• _WHAT YOU ARE ASKED TO DO_:
Format the lines below as a numbered list, leaving out any blank lines. Begin with the first line and stop after the line that contains "Viewport: 764px width, 587px".
[START OF AVAILABLE RECORDS]
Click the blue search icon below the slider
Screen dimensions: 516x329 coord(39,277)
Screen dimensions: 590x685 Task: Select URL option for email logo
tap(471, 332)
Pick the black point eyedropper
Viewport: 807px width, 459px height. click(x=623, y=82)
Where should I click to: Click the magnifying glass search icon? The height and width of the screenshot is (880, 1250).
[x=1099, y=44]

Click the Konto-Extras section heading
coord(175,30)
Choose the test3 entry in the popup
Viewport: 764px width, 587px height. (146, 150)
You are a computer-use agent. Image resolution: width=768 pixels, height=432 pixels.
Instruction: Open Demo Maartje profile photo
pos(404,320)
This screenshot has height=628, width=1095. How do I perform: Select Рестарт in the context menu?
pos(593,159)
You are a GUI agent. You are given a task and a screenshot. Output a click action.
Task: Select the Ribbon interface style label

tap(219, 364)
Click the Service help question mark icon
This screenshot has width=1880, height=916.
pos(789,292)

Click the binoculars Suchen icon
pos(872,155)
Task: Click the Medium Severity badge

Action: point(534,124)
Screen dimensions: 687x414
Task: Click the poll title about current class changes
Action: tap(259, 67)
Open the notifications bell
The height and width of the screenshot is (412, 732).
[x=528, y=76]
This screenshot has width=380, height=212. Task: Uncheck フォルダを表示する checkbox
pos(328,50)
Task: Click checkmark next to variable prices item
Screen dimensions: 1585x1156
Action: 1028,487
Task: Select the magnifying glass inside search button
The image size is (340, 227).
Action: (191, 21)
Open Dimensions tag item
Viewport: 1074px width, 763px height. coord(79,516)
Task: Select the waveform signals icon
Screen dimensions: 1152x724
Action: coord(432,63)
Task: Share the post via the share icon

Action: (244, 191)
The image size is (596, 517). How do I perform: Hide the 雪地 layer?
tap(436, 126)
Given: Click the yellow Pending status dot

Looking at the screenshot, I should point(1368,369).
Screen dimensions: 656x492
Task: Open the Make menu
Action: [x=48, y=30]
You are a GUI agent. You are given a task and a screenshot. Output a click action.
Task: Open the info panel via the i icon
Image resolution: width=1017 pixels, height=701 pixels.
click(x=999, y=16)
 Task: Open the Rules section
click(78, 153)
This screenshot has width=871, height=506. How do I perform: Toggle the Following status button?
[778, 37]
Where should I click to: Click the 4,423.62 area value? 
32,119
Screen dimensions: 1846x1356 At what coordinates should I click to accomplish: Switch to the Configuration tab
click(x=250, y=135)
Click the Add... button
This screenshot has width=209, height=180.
[END OF AVAILABLE RECORDS]
• _PROBLEM SOLUTION_:
1. Click the blue search icon below the slider
2. Screen dimensions: 516x329 coord(39,277)
3. Screen dimensions: 590x685 Task: Select URL option for email logo
4. tap(471, 332)
5. Pick the black point eyedropper
6. Viewport: 807px width, 459px height. click(x=623, y=82)
7. Where should I click to: Click the magnifying glass search icon? The height and width of the screenshot is (880, 1250).
8. [x=1099, y=44]
9. Click the Konto-Extras section heading
10. coord(175,30)
11. Choose the test3 entry in the popup
12. Viewport: 764px width, 587px height. (146, 150)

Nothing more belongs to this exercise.